Più di 500 persone hanno ricevuto cure potenzialmente salvavita grazie alla regola di Martha, un meccanismo di sicurezza per i pazienti che dà loro il diritto di chiedere un secondo parere sulla propria salute. Nei 18 mesi tra settembre 2024 e febbraio 2026, un totale di 524 adulti e bambini sono stati trasferiti in terapia intensiva o in un reparto specializzato dopo che loro stessi, un familiare o un membro del personale NHS hanno attivato la regola chiamando una linea di assistenza e chiedendo una "revisione rapida" delle loro cure.

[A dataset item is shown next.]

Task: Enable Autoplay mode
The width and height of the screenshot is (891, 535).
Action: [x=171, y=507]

La regola di Martha prende il nome da Martha Mills, morta a 13 anni nel 2021 dopo che le preoccupazioni della sua famiglia sul suo peggioramento erano state ignorate dal personale del King's College Hospital di Londra. Dopo un'inchiesta un anno dopo, il coroner ha stabilito che Martha sarebbe probabilmente sopravvissuta se i medici avessero individuato prima che soffriva di sepsi. I suoi genitori, Merope Mills e Paul Laity, hanno fatto campagna per convincere ministri, dirigenti del NHS e medici a implementare il diritto a una revisione da parte di un team diverso da quello che cura il paziente.

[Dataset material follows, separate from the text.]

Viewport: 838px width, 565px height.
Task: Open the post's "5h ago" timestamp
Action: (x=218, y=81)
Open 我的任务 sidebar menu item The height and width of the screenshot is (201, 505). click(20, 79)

Gli ultimi dati del NHS England mostrano che 12.301 chiamate sono state effettuate alle linee di assistenza della regola di Martha durante quei 18 mesi. Circa una su tre – 4.047 – ha aiutato a identificare un paziente la cui salute stava peggiorando. Tre quarti di queste chiamate (2.967) sono state fatte da pazienti o loro assistenti, mentre il personale ospedaliero ha effettuato le altre 1.080. Mills e Laity hanno dichiarato che è "enormemente incoraggiante" che 1.000 professionisti clinici abbiano richiesto una revisione, definendolo "chiara prova che problemi come gerarchia, cattiva comunicazione e resistenza di alcuni medici a essere messi in discussione influenzano l'assistenza ospedaliera ogni giorno".
Una revisione intermedia pubblicata venerdì ha rilevato che il 32% del pubblico era a conoscenza dell'iniziativa, anche se coloro che hanno frequentato l'istruzione superiore avevano quattro volte più probabilità di averne sentito parlare. Il segretario alla Sanità Wes Streeting ha dichiarato che i numeri dimostrano che la regola di Martha "sta già avendo un impatto salvavita". Paul Whiteing, amministratore delegato dell'ente benefico per la sicurezza dei pazienti Action against Medical Accidents, ha osservato: "Troppo spesso le persone che supportiamo ci raccontano ancora della cultura del difendere e negare che affrontano quando fanno domande o sollevano preoccupazioni sul loro trattamento. Se questa regola sta sfidando quella cultura, allora il suo uso deve essere ampliato il prima possibile."